A score of trumpeters executed a wonderful fanfare, then, amid more pomp than the world had ever yet seen, a crown, of fabulous value and of extraordinary magnificence, was set upon the head of Apleon, who occupied the throne, each of the ten kings actually touching, and helping to set the crown upon his head.
Hitherto, Apleon, though upheld by the ten kings and governments, had, after all, been an un-crowned Dictator. Now, in the hour of his seeming triumph over "The Two Witnesses," he was crowned Roman Emperor of the ten-kingdomed confederacy.
When the coronation ceremony was finally completed, and Apleon, mounted on his black horse, and surrounded by the ten kings, started to ride back to the Palace, he ordered messages to be flashed to all the cities of the world, announcing three days of rejoicing over the slaying of the Witnesses, and also the announcement of his own coronation.
The rejoicings in Jerusalem, Babylon, and elsewhere, over the death of "The Witnesses" was wilder than the "Mafficking" [Transcriber's note: Mafeking?] in England of the Boer war days.

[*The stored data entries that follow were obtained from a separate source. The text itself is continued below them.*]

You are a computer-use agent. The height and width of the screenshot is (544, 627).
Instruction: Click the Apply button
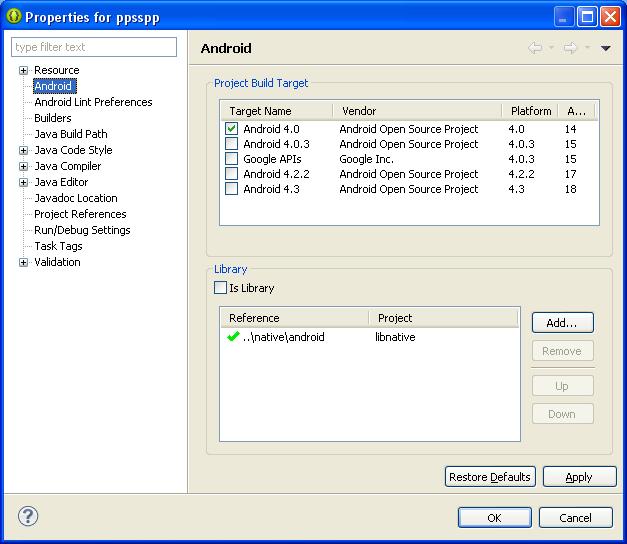579,477
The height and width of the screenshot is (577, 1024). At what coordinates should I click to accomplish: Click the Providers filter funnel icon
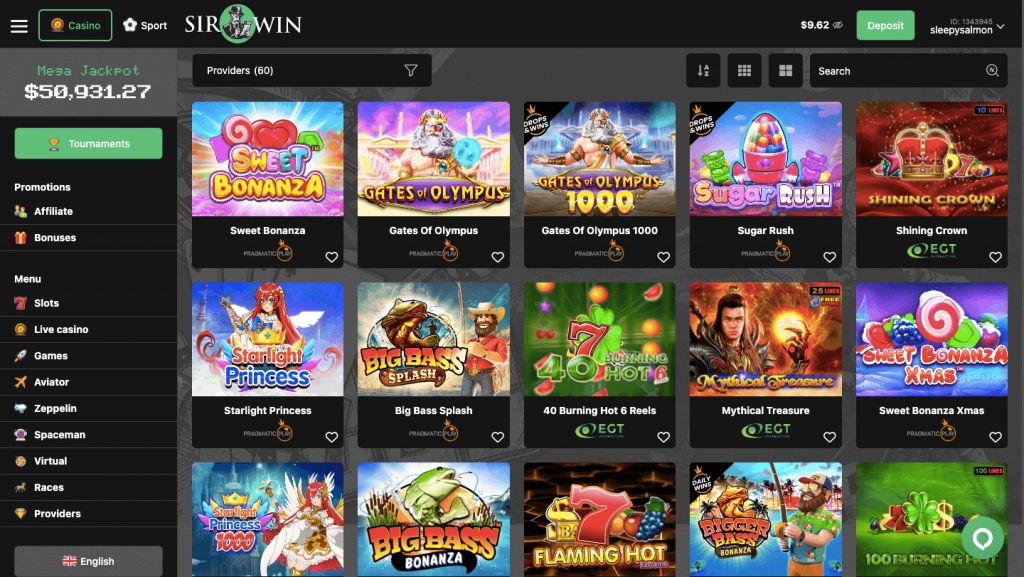tap(411, 70)
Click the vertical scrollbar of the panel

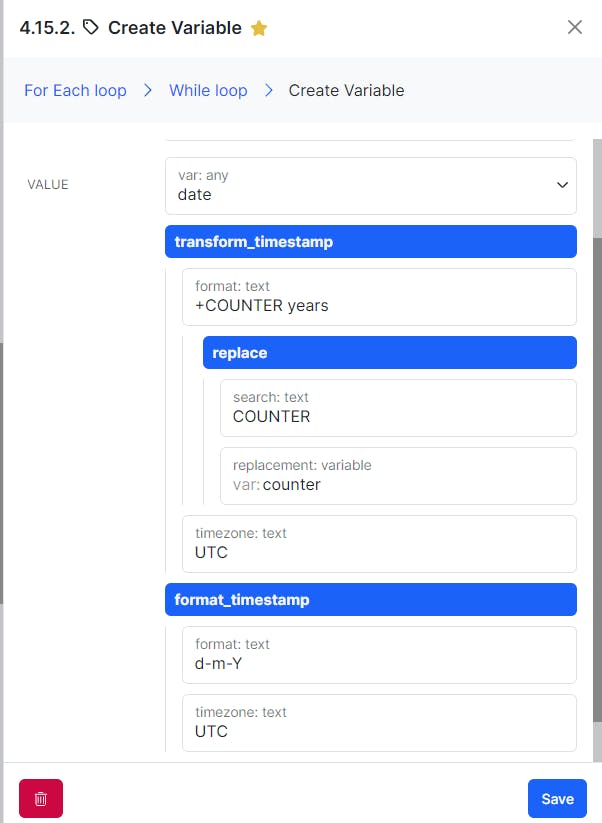coord(597,450)
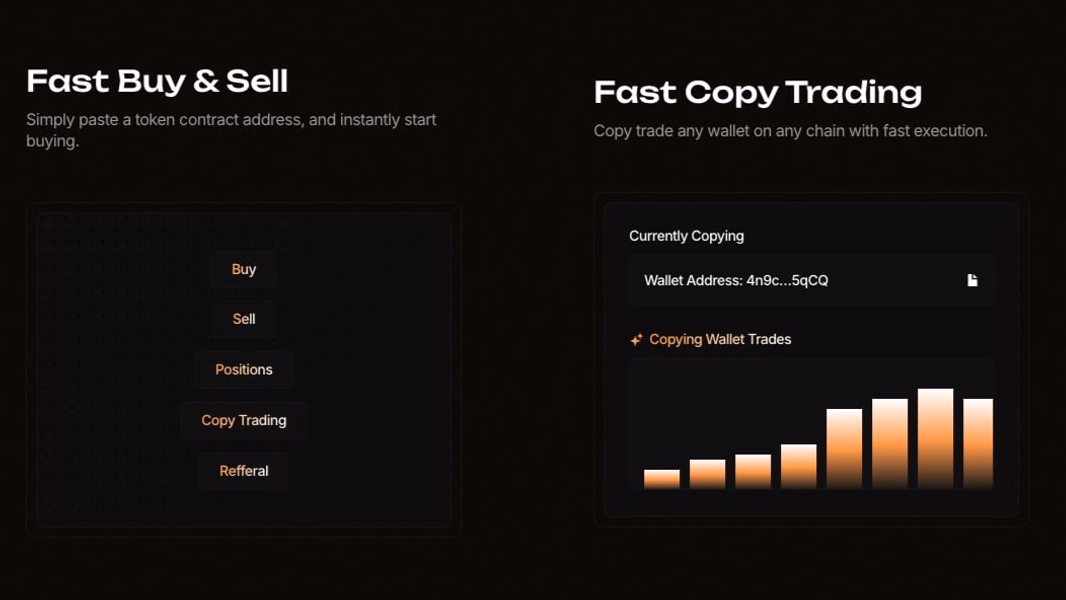Image resolution: width=1066 pixels, height=600 pixels.
Task: Select the Refferal menu entry
Action: click(243, 471)
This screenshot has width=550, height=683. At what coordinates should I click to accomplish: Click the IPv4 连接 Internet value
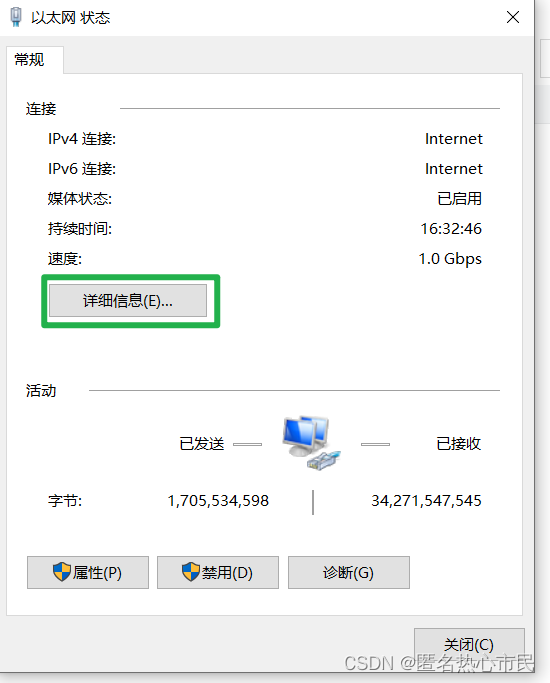(454, 139)
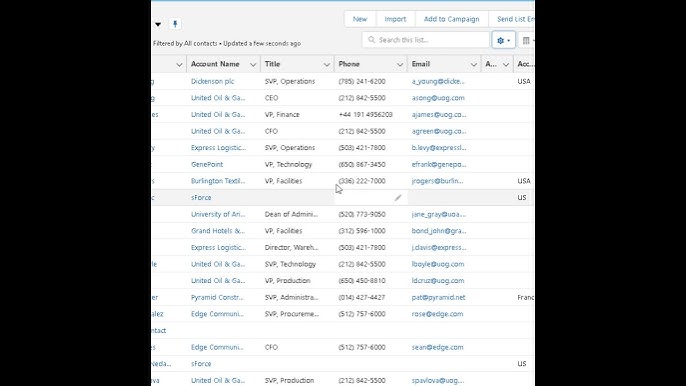The width and height of the screenshot is (686, 386).
Task: Expand Account Name column menu chevron
Action: 253,65

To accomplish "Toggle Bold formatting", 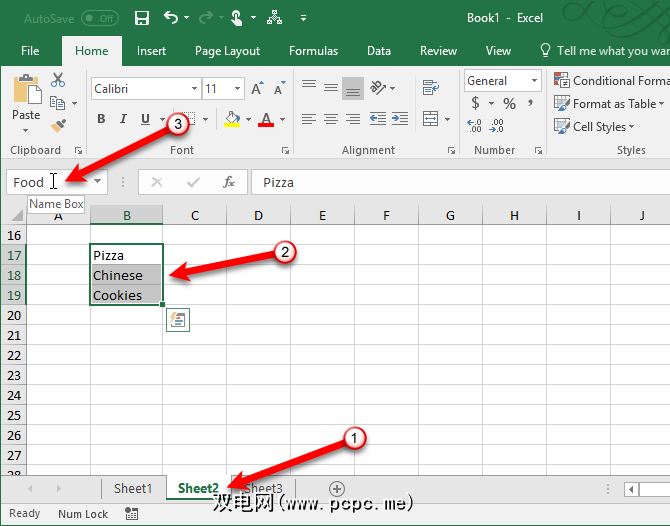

The two Witnesses had been a source of torment and fear upon all peoples (save those who clove to God) and now that their headless bodies lay stark and dead on the marble pave of "The Broadway," the people "rejoiced upon them, made merry, and sent gifts one to another." Rev. xi. 10.
The outrage upon decency, sanitation, and even common humanity, in suffering the two bodies to remain unburied, lasted three days and a half. Three days and a half was long enough period for the representatives of every nation, gathered in the city and neighbourhood, to be perfectly assured that they were dead. "And certain ones from among the peoples and the tribes and tongues and nations behold their corpses three days and a half, and suffer not their corpses to be put in sepulchre." Rev. xi. 9.
When Edward the 7th of Britain, lay dead in the great Abbey of the Empire, it was counted high honour to be part of the silent guard over the coffin.
And men almost fought for the privilege to stand guard over the headless forms of the Two Witnesses lying on that marble pave in Jerusalem: "It cannot be that a prophet perish out of Jerusalem." Luke xiii. 33.
But these death-guards were not silent. They laugh scornfully, derisively, and crack jokes upon the now silenced testimony of the Two Witnesses. Caricatures, and comic cuts upon their lives, their death, their oft-repeated warnings, were printed and sold in the streets of the city.
It was the evening of the fourth day after the setting up of the image in the Temple, and three and a half days since the Witnesses were slain. A last, a final public function before the dispersal of the kings, and others specially gathered for the coronation, and other ceremonies, had been arranged for 6 o'clock in "The Broadway."
Apleon, and the other kings had gathered. The trumpeters had blown one blast upon their silver instruments, when a cry of horror burst from the gathered multitudes. For the bodies of the Two Witnesses suddenly stood upon their feet.